Gewinner des Förderpreises 2015

Der Förderpreis des Fonds der Arzneimittelfirmen Hessen/Rheinland-Pfalz/Saarland wurde in diesem Jahr unter dem Titel "Innovative Ansätze in der Sozialarbeit" verliehen. Drei Projekte wurden mit jeweils 3.333 Euro ausgezeichnet. Die Preisverleihung fand am 3. Juli 2015 im Rahmen des Theaterstücks ZeitGenossen in Frankfurt statt. Entwickelt in einer Kooperation von Studierenden, Senioren und dem Verein Art-Q ermöglicht das Theaterprojekt einen Generationenaustausch der besonderen Art und bot somit den passenden Rahmen für die diesjährige Vergabe des Förderpreises.

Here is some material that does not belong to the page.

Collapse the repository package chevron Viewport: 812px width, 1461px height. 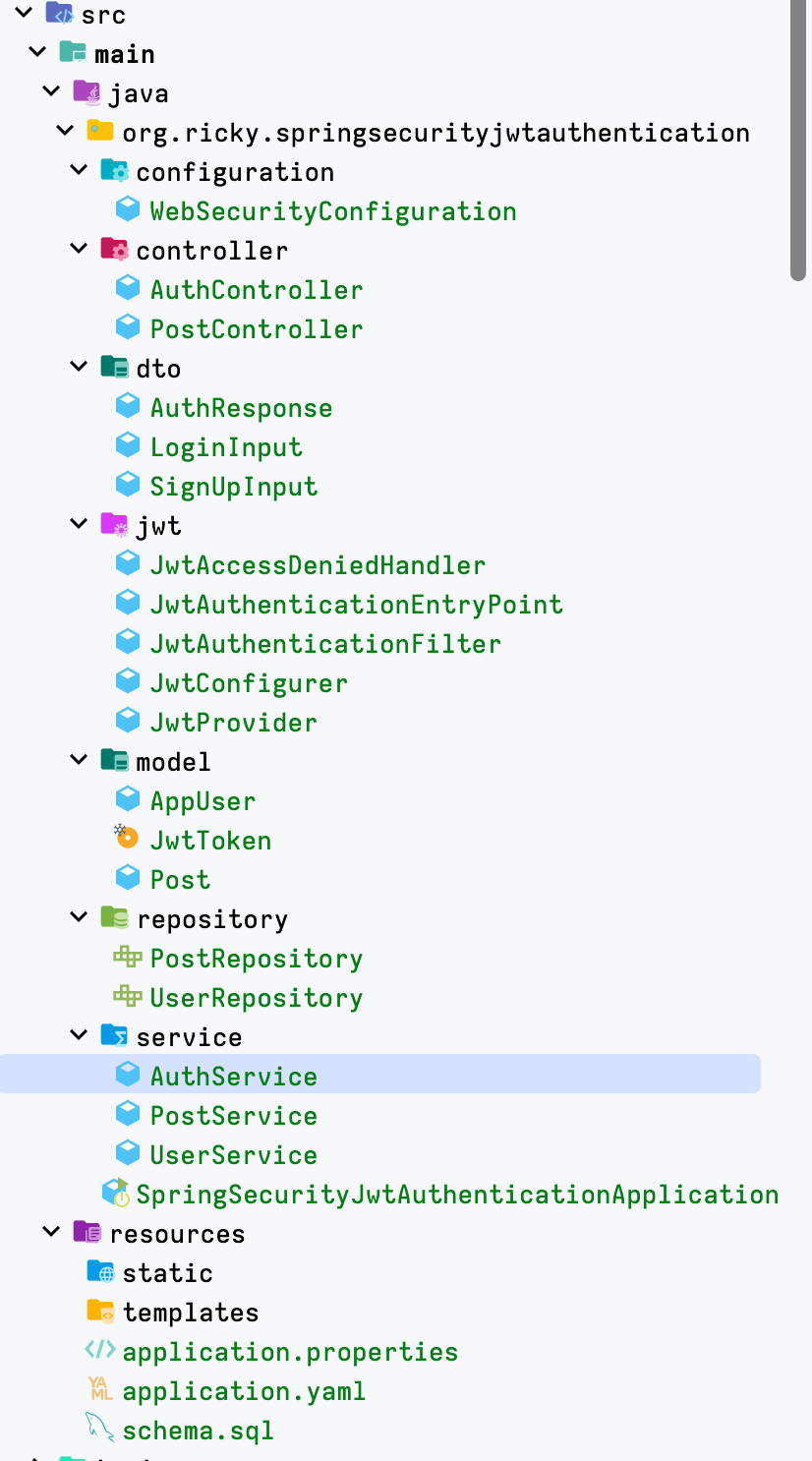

Der Vorsitzende des Arzneimittelfonds Richard Mark Engelhard überreichte einen von drei Preisen an Jessica Hofmann von der Hochschule Fresenius. Mit ihrem Projekt LogoApp „Galgenmännchen“ entwickelte die Logopädie-Studentin eine sprachtherapeutische App zum Training der Wortfindung bei Menschen mit Aphasie. Bei der Überreichung des Preises fand der Vorsitzende lobende Worte. „Hinter dem spielerischen Ansatz des Projekts steht nicht nur ein fundiertes sprachtherapeutisches Konzept, es ist durch seine moderne technische Realisierung zudem sehr innovativ und zeitgemäß“, sagte Richard Mark Engelhard vom gleichnamigen Unternehmen Engelhard Arzneimittel in Niederdorfelden.

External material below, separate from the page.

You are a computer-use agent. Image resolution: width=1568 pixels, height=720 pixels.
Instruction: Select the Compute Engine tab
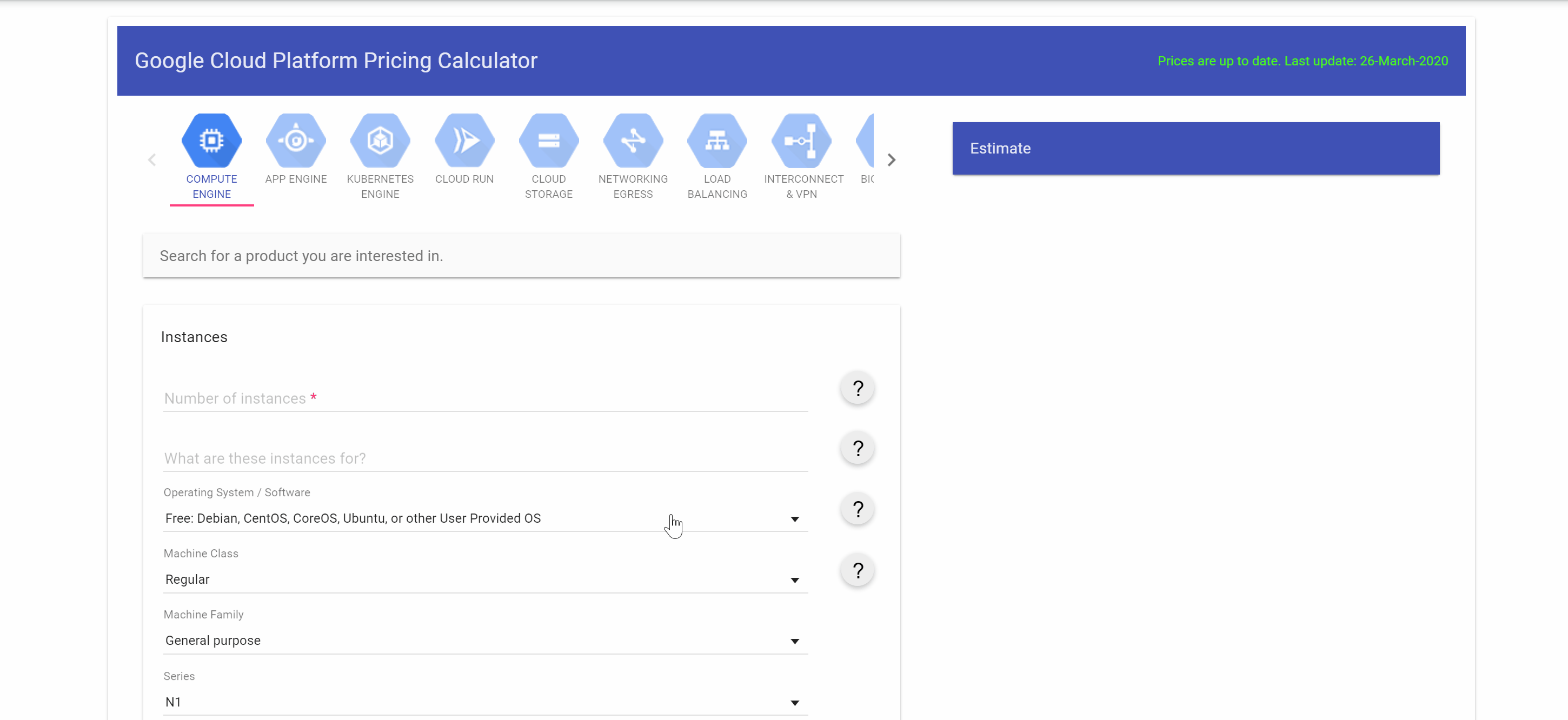pos(211,155)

Ebenfalls ausgezeichnet wurde der CVJM-Pfalz mit seinem Projekt Wir machen den Wald begreifbar. Ein bereits bestehendes waldpädagogisches Programm wurde für die Bedürfnisse von Menschen mit Behinderung weiterentwickelt. „Das Projekt zeichnet sich durch seinen integrativen Ansatz und das große ehrenamtliche Engagement der Mitwirkenden aus“, so Jurorin Dr. Catharina Maulbecker-Armstrong, Referatsleiterin für Prävention und Gesundheitsberichterstattung im Hessischen Ministerium für Soziales und Integration.

Das Theaterprojekt "Zwischen Raum und Zeit", eingereicht von acht Studierenden des Studiengangs Soziale Arbeit (B.A.) an der Frankfurt University of Applied Sciences erhielt ebenfalls den Förderpreis. In Zusammenarbeit mit unbegleiteten, minderjährigen Flüchtlingen soll in einem Zeitraum von drei Monaten ein Theaterstück erarbeitet werden. „Mit viel Gespür für 'Raum und Zeit' greifen die Studenten das Thema der Integration von Flüchtlingen in unserer Gesellschaft auf und sprechen nicht nur über die dramatischen Auswirkungen einer Flüchtlingswelle, sondern gehen durch den integrativen Arbeitsprozess des gemeinsamen Theaterspielens in den direkten Austausch mit den Flüchtlingen“, betonte die Frankfurter Theatermacherin Maja Wolff bei der Ehrung der Studentengruppe.